Convergence: Julia Roberts and the New Israel


On Shavuot night I participated in a panel comprising Chemi Shalev (Associate Editor Australian Jewish News & Ha'aretz writer), Jeremy Jones AM (Director AIJAC) and David Bierman (Former Director Israel Govt Tourist Office), on the subject of "The New Israel andi its Future Borders". The following is the text of my presentation:


I have been asked to speak tonight on the subject of “The New Israel and its Future Borders”. When presented with the topic, the first thing that occurred to me was that we are living in an era of Orwellian Double Speak. The New Israel and its Future Borders! The borders that are now being contemplated are those of the Old Israel, the Israel of pre-1967, or worse, the Israel of the UN partition plan. These are the borders which then Foreign Minister Abba Eban was fond of calling the “Auschwitz borders” because they left Israel with a waist of no more than 10km—making Israel easy prey for the Arab armies keen on “driving the Jews into the sea”.

But this of course is not the worse of the double-speak. The doctors of spin are in a wild race to see who can create the most outlandish terms—those that transform snails into delicacies worthy of the finest French restaurant. Or as Jackie Mason once said concerning cockroaches, “Just call them Coche Roché, put them on the menu, and then see how much you can charge!”

Instead of simply saying that Israel is unilaterally withdrawing under pressure (the nature of which will be discussed later) the more sanitized “disengagement” was used. But even disengagement has negative connotations, so it too has been replaced by the more positive sounding—you may even say scientific—term, “convergence”.

Now in this post-modern world, who on earth could be against convergence? Isn’t that what is happening all around us—Palm Pilots, iPods, still cameras, video cameras and telephones all converging into one device. Isn’t that what we all want?

You really have to give it to the Prime Minister. He really is a master of spin.

In 1989, Prime Minister Olmert visited his friend, movie producer Arnon Milchan, in Hollywood. The two sat at a Warner Brothers’ sound studio with the film’s director Gary Marshall and listened to the soundtrack for a new romantic comedy starring a 23 year-old unknown actress (Roberts) and a movie star whose fame has already began to fade (Richard Gere).

After about half-an-hour of listening to the soundtrack, an old song by Roy Orbison called “Pretty Woman’ started playing. Olmert, who was listening to the music with his eyes half-shut, suddenly turned to Milchan and Marshall and said: “Listen, I have an idea for you – why don’t you call the movie ‘Pretty Woman,’ after the song?”

“Forget it,” Marshall replied, “it’s too kitschy.” Milchan, on his part, also had his doubts. But Olmert, already an experienced politician, managed to convince the two his idea was not so bad.
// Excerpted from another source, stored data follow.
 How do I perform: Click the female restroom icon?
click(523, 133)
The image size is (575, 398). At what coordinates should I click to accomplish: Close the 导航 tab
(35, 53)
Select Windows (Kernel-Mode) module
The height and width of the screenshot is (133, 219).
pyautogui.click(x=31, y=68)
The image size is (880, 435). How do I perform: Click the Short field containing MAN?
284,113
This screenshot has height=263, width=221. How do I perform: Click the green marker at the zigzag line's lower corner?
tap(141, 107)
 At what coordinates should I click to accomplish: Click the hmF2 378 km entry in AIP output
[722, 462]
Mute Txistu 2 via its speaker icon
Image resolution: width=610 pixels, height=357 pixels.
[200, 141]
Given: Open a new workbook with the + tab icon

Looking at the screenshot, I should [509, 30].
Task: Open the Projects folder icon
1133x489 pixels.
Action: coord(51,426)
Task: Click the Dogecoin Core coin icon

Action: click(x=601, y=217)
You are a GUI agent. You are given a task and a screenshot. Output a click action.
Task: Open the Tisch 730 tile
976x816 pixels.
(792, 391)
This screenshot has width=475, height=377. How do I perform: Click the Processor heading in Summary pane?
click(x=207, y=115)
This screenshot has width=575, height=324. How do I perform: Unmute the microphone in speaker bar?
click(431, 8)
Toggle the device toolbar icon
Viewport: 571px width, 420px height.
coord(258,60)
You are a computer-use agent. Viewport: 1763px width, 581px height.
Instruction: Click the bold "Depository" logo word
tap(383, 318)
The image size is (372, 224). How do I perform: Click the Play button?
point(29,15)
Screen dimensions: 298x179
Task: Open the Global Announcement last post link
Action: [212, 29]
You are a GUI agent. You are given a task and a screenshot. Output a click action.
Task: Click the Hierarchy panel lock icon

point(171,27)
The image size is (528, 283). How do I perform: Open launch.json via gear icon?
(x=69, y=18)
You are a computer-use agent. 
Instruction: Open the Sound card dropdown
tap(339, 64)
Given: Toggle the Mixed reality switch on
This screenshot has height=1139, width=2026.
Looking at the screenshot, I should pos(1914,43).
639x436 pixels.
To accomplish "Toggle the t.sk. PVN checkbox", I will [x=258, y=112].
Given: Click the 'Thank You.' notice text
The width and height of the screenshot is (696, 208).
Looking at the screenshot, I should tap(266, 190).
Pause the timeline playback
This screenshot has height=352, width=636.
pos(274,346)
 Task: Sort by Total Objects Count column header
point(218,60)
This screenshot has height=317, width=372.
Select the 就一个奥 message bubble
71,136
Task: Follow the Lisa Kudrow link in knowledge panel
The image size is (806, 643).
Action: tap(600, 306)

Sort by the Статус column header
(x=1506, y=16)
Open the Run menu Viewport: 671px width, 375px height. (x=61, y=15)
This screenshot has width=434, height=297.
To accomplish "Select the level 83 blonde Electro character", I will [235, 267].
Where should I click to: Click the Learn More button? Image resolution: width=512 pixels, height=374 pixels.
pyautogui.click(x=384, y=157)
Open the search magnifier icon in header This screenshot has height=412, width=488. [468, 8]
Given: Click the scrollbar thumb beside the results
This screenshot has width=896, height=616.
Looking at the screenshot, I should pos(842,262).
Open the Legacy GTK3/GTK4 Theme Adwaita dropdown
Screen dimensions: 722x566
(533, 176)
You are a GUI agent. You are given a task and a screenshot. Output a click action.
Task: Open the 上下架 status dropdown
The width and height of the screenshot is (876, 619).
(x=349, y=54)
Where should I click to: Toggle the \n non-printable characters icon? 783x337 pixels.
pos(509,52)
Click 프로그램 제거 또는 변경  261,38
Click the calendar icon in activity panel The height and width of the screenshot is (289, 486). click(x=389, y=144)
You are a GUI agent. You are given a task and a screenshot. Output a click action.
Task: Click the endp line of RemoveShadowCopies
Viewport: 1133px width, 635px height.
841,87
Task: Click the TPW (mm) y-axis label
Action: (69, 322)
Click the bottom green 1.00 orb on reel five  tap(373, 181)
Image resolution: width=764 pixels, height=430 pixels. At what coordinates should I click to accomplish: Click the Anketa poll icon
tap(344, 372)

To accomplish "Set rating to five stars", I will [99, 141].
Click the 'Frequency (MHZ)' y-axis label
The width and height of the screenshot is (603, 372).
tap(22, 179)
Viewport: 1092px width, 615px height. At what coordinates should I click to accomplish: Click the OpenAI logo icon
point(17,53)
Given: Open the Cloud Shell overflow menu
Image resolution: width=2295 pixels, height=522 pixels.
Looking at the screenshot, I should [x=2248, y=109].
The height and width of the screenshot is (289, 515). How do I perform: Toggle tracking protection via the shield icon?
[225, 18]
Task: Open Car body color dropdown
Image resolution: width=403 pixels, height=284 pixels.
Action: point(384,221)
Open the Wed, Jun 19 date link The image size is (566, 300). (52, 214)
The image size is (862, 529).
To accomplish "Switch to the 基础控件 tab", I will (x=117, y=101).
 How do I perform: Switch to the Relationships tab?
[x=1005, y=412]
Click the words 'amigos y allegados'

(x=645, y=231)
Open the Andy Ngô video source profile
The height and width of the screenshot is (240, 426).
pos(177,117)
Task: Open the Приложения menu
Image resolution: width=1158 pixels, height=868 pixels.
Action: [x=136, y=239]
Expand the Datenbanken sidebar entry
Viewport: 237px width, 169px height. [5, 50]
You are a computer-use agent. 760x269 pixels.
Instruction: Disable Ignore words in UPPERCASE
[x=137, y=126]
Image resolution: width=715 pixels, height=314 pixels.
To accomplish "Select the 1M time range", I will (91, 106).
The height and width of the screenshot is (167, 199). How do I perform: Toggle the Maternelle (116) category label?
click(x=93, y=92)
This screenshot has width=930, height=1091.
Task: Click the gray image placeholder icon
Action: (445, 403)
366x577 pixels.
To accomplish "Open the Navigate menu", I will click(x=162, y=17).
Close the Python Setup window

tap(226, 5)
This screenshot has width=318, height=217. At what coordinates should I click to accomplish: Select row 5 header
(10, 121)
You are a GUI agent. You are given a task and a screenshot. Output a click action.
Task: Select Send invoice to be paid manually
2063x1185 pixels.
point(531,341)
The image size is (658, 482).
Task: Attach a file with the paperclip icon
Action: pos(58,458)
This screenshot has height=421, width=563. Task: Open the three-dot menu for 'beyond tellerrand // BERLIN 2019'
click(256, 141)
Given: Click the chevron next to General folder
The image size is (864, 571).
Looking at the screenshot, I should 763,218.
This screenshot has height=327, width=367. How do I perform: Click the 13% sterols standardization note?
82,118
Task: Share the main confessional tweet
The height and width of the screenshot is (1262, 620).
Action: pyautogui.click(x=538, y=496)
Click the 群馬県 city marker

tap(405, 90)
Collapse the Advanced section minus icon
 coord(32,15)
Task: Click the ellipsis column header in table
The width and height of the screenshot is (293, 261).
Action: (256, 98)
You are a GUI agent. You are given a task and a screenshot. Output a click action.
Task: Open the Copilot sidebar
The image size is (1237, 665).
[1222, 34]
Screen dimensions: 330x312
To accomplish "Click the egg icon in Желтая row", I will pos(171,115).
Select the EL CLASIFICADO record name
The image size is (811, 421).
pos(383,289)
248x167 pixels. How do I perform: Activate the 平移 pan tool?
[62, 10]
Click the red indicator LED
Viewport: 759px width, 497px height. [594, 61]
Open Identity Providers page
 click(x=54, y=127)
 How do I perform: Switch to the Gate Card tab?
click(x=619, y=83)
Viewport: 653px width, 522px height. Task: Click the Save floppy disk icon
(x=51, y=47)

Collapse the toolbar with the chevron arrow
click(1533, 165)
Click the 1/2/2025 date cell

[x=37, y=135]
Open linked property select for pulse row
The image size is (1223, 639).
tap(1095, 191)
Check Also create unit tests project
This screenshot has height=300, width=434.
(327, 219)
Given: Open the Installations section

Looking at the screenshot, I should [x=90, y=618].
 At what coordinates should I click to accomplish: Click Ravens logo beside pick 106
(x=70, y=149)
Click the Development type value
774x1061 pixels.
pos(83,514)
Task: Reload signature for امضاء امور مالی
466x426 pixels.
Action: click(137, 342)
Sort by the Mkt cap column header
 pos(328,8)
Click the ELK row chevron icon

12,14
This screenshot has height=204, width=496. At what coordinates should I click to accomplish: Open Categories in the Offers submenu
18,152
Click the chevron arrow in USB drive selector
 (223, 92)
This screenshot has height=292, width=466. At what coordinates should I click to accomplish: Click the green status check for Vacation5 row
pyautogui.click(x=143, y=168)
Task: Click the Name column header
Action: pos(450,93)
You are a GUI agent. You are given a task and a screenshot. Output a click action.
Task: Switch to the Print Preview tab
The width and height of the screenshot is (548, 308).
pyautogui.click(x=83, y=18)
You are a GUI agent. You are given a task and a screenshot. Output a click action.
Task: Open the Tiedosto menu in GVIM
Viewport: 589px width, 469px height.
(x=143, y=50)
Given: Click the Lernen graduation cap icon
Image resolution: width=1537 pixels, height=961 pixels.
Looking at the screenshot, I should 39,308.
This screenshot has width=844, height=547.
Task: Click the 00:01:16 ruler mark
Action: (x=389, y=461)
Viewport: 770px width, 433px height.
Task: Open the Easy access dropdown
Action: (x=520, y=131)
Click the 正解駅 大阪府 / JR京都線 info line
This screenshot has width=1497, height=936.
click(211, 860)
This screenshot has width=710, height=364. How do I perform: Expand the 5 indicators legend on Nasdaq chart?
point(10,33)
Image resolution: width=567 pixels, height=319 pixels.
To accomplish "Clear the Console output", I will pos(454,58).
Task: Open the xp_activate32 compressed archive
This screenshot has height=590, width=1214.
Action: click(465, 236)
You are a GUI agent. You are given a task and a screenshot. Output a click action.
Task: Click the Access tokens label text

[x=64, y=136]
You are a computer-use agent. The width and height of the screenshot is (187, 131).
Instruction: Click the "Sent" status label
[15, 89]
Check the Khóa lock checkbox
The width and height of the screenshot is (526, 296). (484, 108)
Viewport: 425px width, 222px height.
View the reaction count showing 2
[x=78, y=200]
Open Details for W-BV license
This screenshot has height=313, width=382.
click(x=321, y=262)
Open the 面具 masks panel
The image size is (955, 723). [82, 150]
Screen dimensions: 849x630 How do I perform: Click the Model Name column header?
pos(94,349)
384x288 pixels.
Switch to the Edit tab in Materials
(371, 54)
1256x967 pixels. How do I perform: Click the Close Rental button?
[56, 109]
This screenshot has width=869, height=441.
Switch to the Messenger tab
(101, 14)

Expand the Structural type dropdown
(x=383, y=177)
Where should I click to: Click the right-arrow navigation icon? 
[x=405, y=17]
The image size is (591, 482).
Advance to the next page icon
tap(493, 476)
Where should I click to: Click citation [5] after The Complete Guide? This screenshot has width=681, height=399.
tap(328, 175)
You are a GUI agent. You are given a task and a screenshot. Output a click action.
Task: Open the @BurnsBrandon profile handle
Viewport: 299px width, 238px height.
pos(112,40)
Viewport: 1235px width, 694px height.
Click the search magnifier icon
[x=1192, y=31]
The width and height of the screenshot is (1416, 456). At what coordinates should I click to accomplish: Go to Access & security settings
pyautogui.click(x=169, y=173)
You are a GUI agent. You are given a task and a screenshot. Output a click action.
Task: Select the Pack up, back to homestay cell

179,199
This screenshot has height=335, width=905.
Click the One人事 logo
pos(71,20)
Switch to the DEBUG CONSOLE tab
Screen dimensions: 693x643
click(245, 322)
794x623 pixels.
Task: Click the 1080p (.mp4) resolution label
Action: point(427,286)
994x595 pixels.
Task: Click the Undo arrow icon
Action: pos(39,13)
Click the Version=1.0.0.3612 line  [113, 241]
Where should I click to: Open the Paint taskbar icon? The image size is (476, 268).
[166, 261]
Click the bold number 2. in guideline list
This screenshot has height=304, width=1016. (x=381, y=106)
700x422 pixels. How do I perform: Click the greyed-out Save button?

The rest, as everyone knows, is history. ‘Pretty Woman,’ which debuted in 1990, earned USD 463 million across the world and marked the starting point for Roberts’ meteoric rise to stardom.

You have to admit that when it comes to spin, the Prime Minister really does have what it takes!

So it’s not surprising that Prime Minister Olmert has managed to convince much of the world, even those parts of the Jewish world that should know better, that he is doing something fantastically new and original. And hence the topic of tonight’s panel discussion is not the “Return to the Auschwitz Borders” but “The New Israel and its Future Borders”. And it’s not “unilateral withdrawal” but “convergence”.

Viva La Holliwood! Viva the power of spin!

We are told that we have to “converge” because of the demographic threat. We are told that if we don’t converge—meaning unilaterally withdraw into a smaller Israel—then by the year 2020 or thereabouts there will be an Arab majority in the area between the Jordan and the Mediterranean. And so, in order to ensure a Jewish democratic state we have no choice other than to make these “painful” concessions.

We are told this by the Prime Minister based on statistical data supplied by Israeli demographers including University of Haifa’s Arnon Soffer and Hebrew University’s Della Pergola.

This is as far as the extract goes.